• [Text]
%%

Not that you can see much, mind you. It’s definitely not the VR30DETT, as found in the road-going car, but rather the regulation 2.0L four-cylinder turbo engine that is used by all GT500 teams. I think we reached ‘peak GT500′ about 20 years ago when the cars were more relatable to their road-going counterparts. Do you agree with me?
It’s why I find the GT4 Z quite appealing. The Super Taikyu series that these cars compete in another great championship that mixes pros and gentleman drivers, just like Super GT.
As I was looking at the GT4 car, I wondered if and when a GT3-spec Z will be made? I’m sure some GT300 teams out there would prefer that over the ageing GT-R.
Then of course there’s the EV race car debate. Nissan has been involved in Formula E since the beginning, and it’s something that helps them make a statement with their move to electrification. I got the chance to try out the Leaf RC a few years back and it blew my mind. So I’m all for electric cars in motorsports, as long as motorsports still exists as the automobile advances.
The Tuning Side
Nismo Festival is as much about motorsports and heritage as it is about tuning. There’s always so much to see in the Fuji Speedway paddock, starting at the Nismo tent where prohibitively-expensive restoration and tuning packages are promoted. And it’s not only the old R32/33/34 GT-Rs that steal all the limelight, the R35 still gets space. In fact, Omori Factory’s development car was getting a lot of attention as it was sporting a new carbon hood design currently being tested. Thoughts?
In a month from now we will be in full Tokyo Auto Salon mayhem mode and Japan will be Z-crazy for a few days. Here’s RAYS’ car on the new Volk Racing NE24s.
The RZ34 demo car from Fujitsubo was on BBS RI-Ds, which suit the car’s design rather well. I think the Z will look best with bigger wheels – 20s or 21s even – as the fenders just seem to swallow them up.

%%

• [Data excerpts]
%%

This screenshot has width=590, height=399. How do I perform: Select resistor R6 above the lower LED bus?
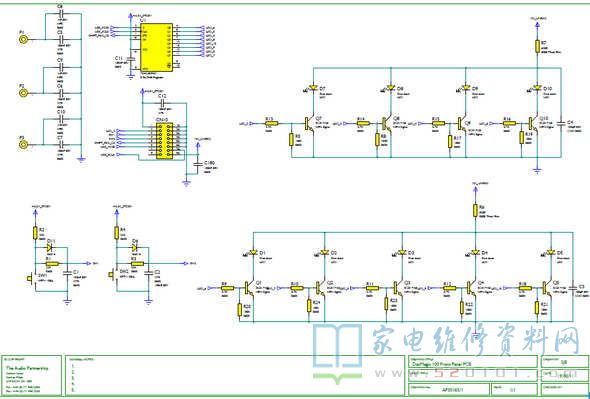476,211
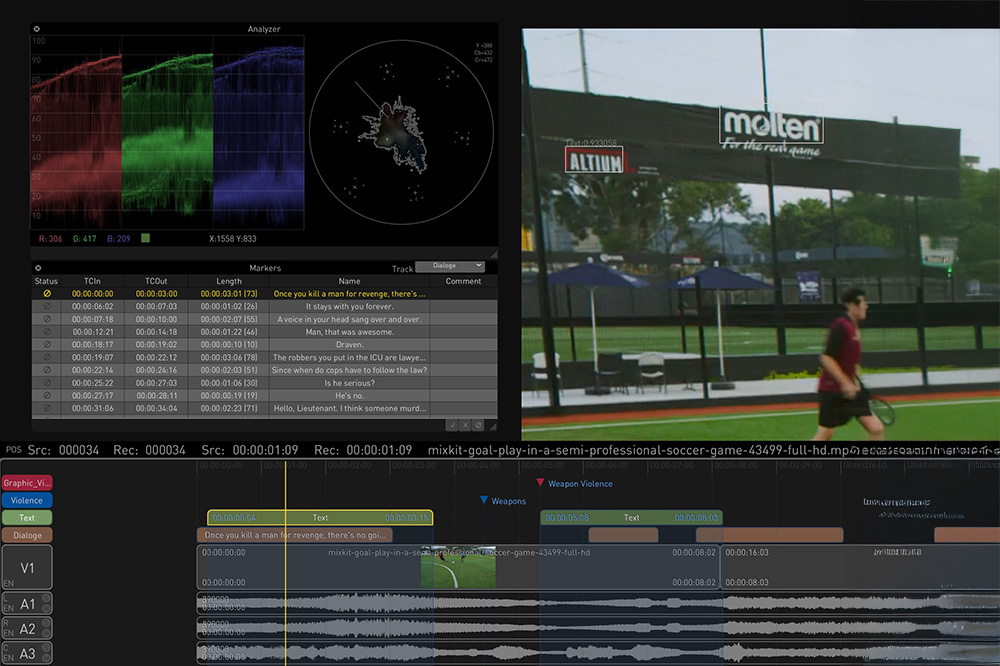Screen dimensions: 1000x666
Task: Close the Analyzer panel
Action: point(37,30)
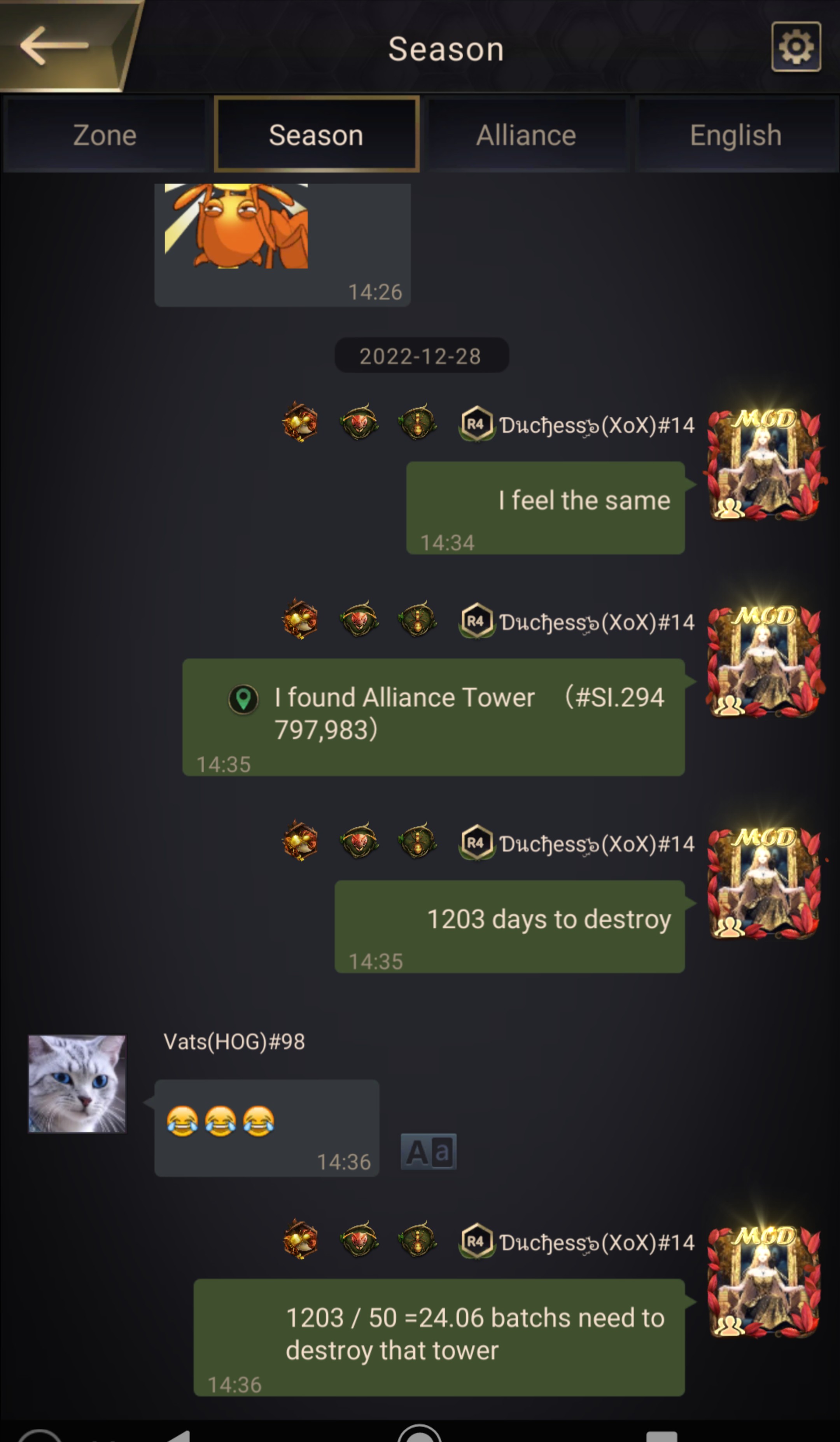840x1442 pixels.
Task: Open the English chat tab
Action: [736, 135]
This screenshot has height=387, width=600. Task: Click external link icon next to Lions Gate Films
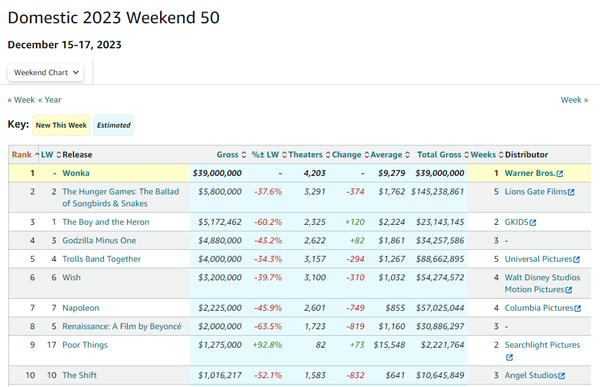[x=571, y=192]
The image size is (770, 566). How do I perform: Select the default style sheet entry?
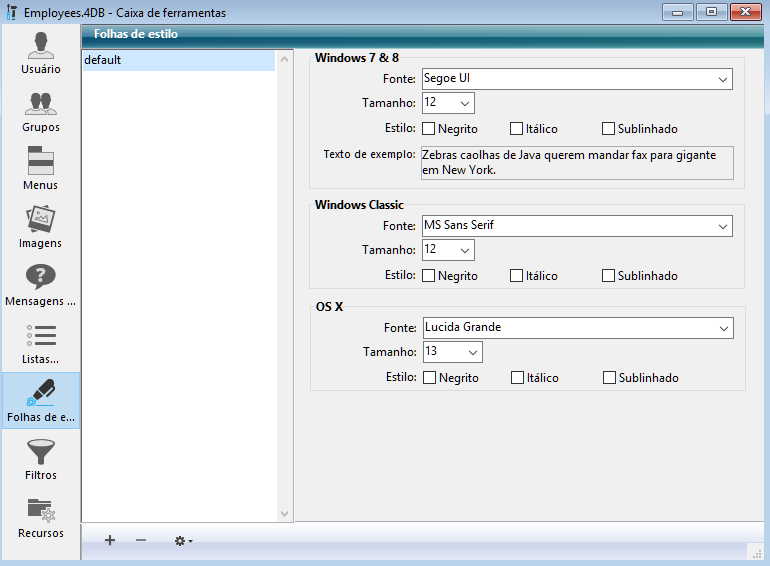(178, 60)
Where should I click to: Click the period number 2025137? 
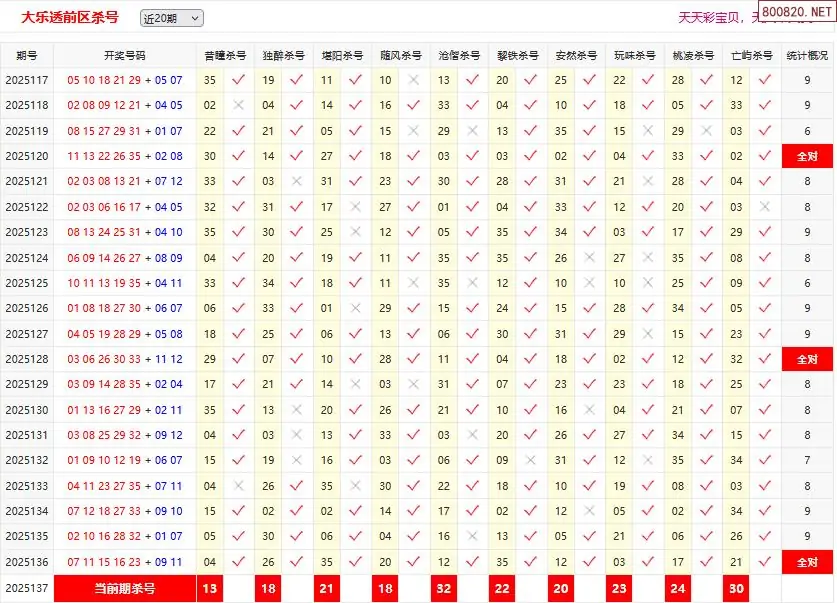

%%

• [Problems to solve]
(a) From the Nismo Festival text, quote the passage that begins at the words "In a month from" and ends after the words "Volk Racing NE24s.".
(b) List every GT-R chassis code that the Nismo Festival text mentions.
(c) For each statement, say whether it agrees with the Nismo Festival text. Answer yes or no and quote the deciding words.
(i) The GT500 cars run the VR30DETT engine.
(ii) The writer has tried the Leaf RC.
(iii) Fujitsubo's RZ34 demo car was on Volk Racing NE24s.
The rows have nothing to do with the Nismo Festival text.

• [Solutions to the exercise]
(a)
In a month from now we will be in full Tokyo Auto Salon mayhem mode and Japan will be Z-crazy for a few days. Here’s RAYS’ car on the new Volk Racing NE24s.

(b) R32, R33, R34, R35

(c)
(i) No: "It’s definitely not the VR30DETT, as found in the road-going car, but rather the regulation 2.0L four-cylinder turbo engine that is used by all GT500 teams."
(ii) Yes: "I got the chance to try out the Leaf RC a few years back and it blew my mind."
(iii) No: "The RZ34 demo car from Fujitsubo was on BBS RI-Ds"